- [Work instructions]
Retype all of the data exactly as given.

___

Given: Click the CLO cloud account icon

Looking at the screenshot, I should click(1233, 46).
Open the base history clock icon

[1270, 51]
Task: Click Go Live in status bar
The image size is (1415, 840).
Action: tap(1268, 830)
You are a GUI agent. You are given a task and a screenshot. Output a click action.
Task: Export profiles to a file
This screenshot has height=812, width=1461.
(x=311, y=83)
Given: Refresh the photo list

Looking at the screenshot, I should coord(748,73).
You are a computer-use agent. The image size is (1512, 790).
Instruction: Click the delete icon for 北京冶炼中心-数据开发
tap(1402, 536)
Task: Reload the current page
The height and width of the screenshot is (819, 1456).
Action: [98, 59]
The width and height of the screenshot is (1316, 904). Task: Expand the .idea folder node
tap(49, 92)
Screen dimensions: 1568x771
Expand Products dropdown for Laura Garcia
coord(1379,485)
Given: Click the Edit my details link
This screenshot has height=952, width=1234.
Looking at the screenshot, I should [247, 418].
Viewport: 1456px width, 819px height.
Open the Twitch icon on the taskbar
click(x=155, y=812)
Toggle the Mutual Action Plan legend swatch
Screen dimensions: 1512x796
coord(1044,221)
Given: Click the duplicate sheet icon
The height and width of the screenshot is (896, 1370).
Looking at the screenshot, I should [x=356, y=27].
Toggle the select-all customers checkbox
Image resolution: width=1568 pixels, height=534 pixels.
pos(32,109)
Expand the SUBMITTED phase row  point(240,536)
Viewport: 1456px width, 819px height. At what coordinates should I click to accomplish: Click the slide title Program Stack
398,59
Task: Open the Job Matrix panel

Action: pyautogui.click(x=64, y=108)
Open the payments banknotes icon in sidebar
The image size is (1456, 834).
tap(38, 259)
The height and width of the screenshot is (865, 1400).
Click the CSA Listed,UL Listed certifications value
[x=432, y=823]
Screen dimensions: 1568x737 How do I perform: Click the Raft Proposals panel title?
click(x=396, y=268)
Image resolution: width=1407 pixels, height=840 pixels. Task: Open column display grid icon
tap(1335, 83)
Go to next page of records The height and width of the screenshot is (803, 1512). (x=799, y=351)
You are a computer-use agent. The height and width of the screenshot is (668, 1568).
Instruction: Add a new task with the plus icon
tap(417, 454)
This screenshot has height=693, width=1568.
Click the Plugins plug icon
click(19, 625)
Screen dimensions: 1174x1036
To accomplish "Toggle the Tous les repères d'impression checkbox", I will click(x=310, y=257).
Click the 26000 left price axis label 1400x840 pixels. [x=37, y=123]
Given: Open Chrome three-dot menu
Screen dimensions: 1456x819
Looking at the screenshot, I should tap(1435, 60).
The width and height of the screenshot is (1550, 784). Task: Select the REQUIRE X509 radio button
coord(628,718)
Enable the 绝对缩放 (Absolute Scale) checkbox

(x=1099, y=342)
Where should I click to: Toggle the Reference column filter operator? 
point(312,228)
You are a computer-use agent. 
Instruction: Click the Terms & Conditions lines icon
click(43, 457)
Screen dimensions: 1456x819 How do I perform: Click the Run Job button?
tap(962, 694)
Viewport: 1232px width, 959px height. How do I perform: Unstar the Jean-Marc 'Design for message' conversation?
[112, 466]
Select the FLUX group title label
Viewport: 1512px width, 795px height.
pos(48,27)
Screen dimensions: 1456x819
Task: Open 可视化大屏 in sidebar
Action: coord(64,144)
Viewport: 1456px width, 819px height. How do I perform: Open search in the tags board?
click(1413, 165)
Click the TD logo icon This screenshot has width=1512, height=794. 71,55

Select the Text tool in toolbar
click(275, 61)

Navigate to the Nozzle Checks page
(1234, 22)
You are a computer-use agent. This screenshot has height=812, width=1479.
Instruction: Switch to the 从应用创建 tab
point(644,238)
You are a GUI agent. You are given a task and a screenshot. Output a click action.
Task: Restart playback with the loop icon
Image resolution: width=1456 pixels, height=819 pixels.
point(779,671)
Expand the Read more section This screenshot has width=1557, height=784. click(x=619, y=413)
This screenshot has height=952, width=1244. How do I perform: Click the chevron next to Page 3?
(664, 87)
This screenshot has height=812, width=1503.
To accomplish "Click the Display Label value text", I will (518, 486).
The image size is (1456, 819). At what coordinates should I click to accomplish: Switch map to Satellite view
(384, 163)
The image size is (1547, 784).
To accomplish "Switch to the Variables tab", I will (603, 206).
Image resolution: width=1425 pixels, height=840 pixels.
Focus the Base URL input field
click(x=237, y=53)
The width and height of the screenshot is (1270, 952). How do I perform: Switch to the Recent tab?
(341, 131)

___

- [Answer space]
Given: Click the CLO cloud account icon

Looking at the screenshot, I should click(1233, 46).
Open the base history clock icon

[1270, 51]
Task: Click Go Live in status bar
The image size is (1415, 840).
Action: tap(1268, 830)
You are a GUI agent. You are given a task and a screenshot. Output a click action.
Task: Export profiles to a file
This screenshot has height=812, width=1461.
(x=311, y=83)
Given: Refresh the photo list

Looking at the screenshot, I should coord(748,73).
You are a computer-use agent. The image size is (1512, 790).
Instruction: Click the delete icon for 北京冶炼中心-数据开发
tap(1402, 536)
Task: Reload the current page
The height and width of the screenshot is (819, 1456).
Action: [98, 59]
The width and height of the screenshot is (1316, 904). Task: Expand the .idea folder node
tap(49, 92)
Screen dimensions: 1568x771
Expand Products dropdown for Laura Garcia
coord(1379,485)
Given: Click the Edit my details link
This screenshot has height=952, width=1234.
Looking at the screenshot, I should [247, 418].
Viewport: 1456px width, 819px height.
Open the Twitch icon on the taskbar
click(x=155, y=812)
Toggle the Mutual Action Plan legend swatch
Screen dimensions: 1512x796
coord(1044,221)
Given: Click the duplicate sheet icon
The height and width of the screenshot is (896, 1370).
Looking at the screenshot, I should [x=356, y=27].
Toggle the select-all customers checkbox
Image resolution: width=1568 pixels, height=534 pixels.
pos(32,109)
Expand the SUBMITTED phase row  point(240,536)
Viewport: 1456px width, 819px height. At what coordinates should I click to accomplish: Click the slide title Program Stack
398,59
Task: Open the Job Matrix panel

Action: pyautogui.click(x=64, y=108)
Open the payments banknotes icon in sidebar
The image size is (1456, 834).
tap(38, 259)
The height and width of the screenshot is (865, 1400).
Click the CSA Listed,UL Listed certifications value
[x=432, y=823]
Screen dimensions: 1568x737 How do I perform: Click the Raft Proposals panel title?
click(x=396, y=268)
Image resolution: width=1407 pixels, height=840 pixels. Task: Open column display grid icon
tap(1335, 83)
Go to next page of records The height and width of the screenshot is (803, 1512). (x=799, y=351)
You are a computer-use agent. The height and width of the screenshot is (668, 1568).
Instruction: Add a new task with the plus icon
tap(417, 454)
This screenshot has height=693, width=1568.
Click the Plugins plug icon
click(19, 625)
Screen dimensions: 1174x1036
To accomplish "Toggle the Tous les repères d'impression checkbox", I will click(x=310, y=257).
Click the 26000 left price axis label 1400x840 pixels. [x=37, y=123]
Given: Open Chrome three-dot menu
Screen dimensions: 1456x819
Looking at the screenshot, I should tap(1435, 60).
The width and height of the screenshot is (1550, 784). Task: Select the REQUIRE X509 radio button
coord(628,718)
Enable the 绝对缩放 (Absolute Scale) checkbox

(x=1099, y=342)
Where should I click to: Toggle the Reference column filter operator? 
point(312,228)
You are a computer-use agent. 
Instruction: Click the Terms & Conditions lines icon
click(43, 457)
Screen dimensions: 1456x819 How do I perform: Click the Run Job button?
tap(962, 694)
Viewport: 1232px width, 959px height. How do I perform: Unstar the Jean-Marc 'Design for message' conversation?
[112, 466]
Select the FLUX group title label
Viewport: 1512px width, 795px height.
pos(48,27)
Screen dimensions: 1456x819
Task: Open 可视化大屏 in sidebar
Action: coord(64,144)
Viewport: 1456px width, 819px height. How do I perform: Open search in the tags board?
click(1413, 165)
Click the TD logo icon This screenshot has width=1512, height=794. 71,55

Select the Text tool in toolbar
click(275, 61)

Navigate to the Nozzle Checks page
(1234, 22)
You are a computer-use agent. This screenshot has height=812, width=1479.
Instruction: Switch to the 从应用创建 tab
point(644,238)
You are a GUI agent. You are given a task and a screenshot. Output a click action.
Task: Restart playback with the loop icon
Image resolution: width=1456 pixels, height=819 pixels.
point(779,671)
Expand the Read more section This screenshot has width=1557, height=784. click(x=619, y=413)
This screenshot has height=952, width=1244. How do I perform: Click the chevron next to Page 3?
(664, 87)
This screenshot has height=812, width=1503.
To accomplish "Click the Display Label value text", I will (518, 486).
The image size is (1456, 819). At what coordinates should I click to accomplish: Switch map to Satellite view
(384, 163)
The image size is (1547, 784).
To accomplish "Switch to the Variables tab", I will (603, 206).
Image resolution: width=1425 pixels, height=840 pixels.
Focus the Base URL input field
click(x=237, y=53)
The width and height of the screenshot is (1270, 952). How do I perform: Switch to the Recent tab?
(341, 131)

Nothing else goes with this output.